The report – called “Workplace Confidential: The Real Story Behind Stress, Skills, and Success in America” – was released this week by online training company, Udemy.

The survey found that more than half (52%) of full-time employees in the US feel more stressed today than they did one year ago.

However, 58% are turning to company-sponsored skills training as a solution.

Darren Shimkus, vice president and general manager for Udemy for Business, said workplace stress has reached “unprecedented levels” in the US.

“There is a unique confluence of internal and external triggers, from a volatile political climate to the rise of artificial intelligence in the workplace,” Shimkus said in a statement.

“At the same time, the skills required to do our jobs change about every three months, and pressure to adapt is relentless.”

Shimkus said the study shows that workers are responding to stress with a “new self-driven approach” based on learning and growth.

According to the report, 60% of US workers are stressed “all or most of the time” because of two main pressures both inside and outside of the workplace.

Respondents said the biggest stress trigger outside of work was the current political climate (50%).
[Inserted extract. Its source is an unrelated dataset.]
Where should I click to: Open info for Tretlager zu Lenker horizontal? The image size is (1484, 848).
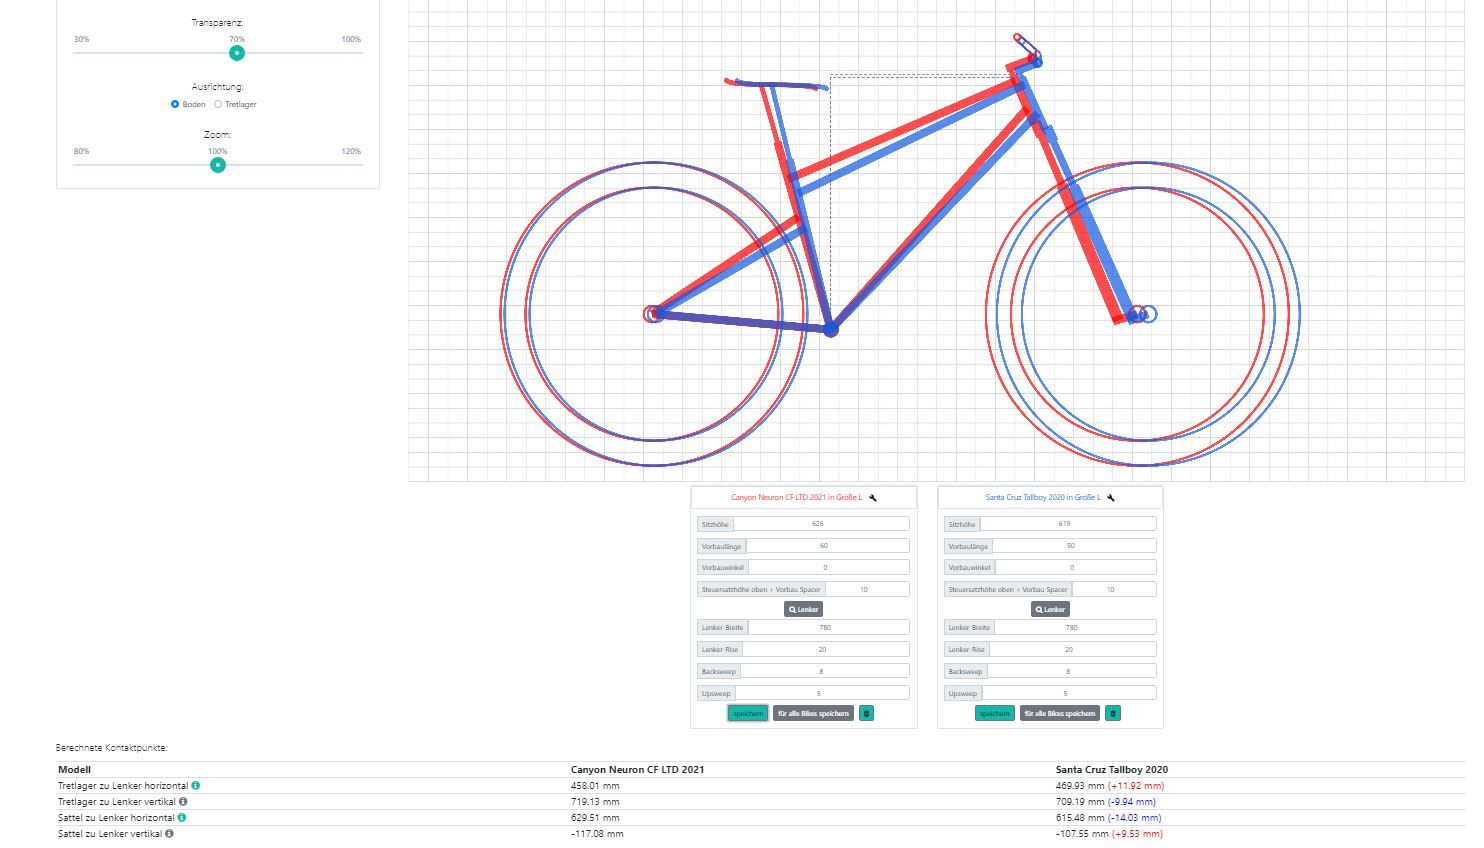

Inside of work, the biggest stress figure was the fear of losing jobs to artificial intelligence or new technology (43%).

Recognising the impact that stress can have both in and outside the workplace, some organisations have developed specific programs aimed at improving resilience training.

One such company is PD Training, which developed a program called ORANGES, which gives workers more than 40 tools to change the way they approach their work and lives.

Paul Findlay, managing director of PD Training, told L&D professional that resilience is “the capacity to withstand and adapt to the challenges that life throws at us”.

“When it’s low, workers struggle to bounce back and thrive. Without the right attitude, workers are not always looking for an opportunity, solution or possibility,” he said.

Regardless of the industry, Findlay said that most organisations – including those undergoing restructuring and industries where customer-facing activity is normally stressful – can benefit from training to boost resilience.

“People get worn down by relentless change and they commonly end up becoming short-fused, negative and mildly depressed. They take stress leave days, call in sick or become cynical and counter-productive in the face of organisational redesign,” Findlay said.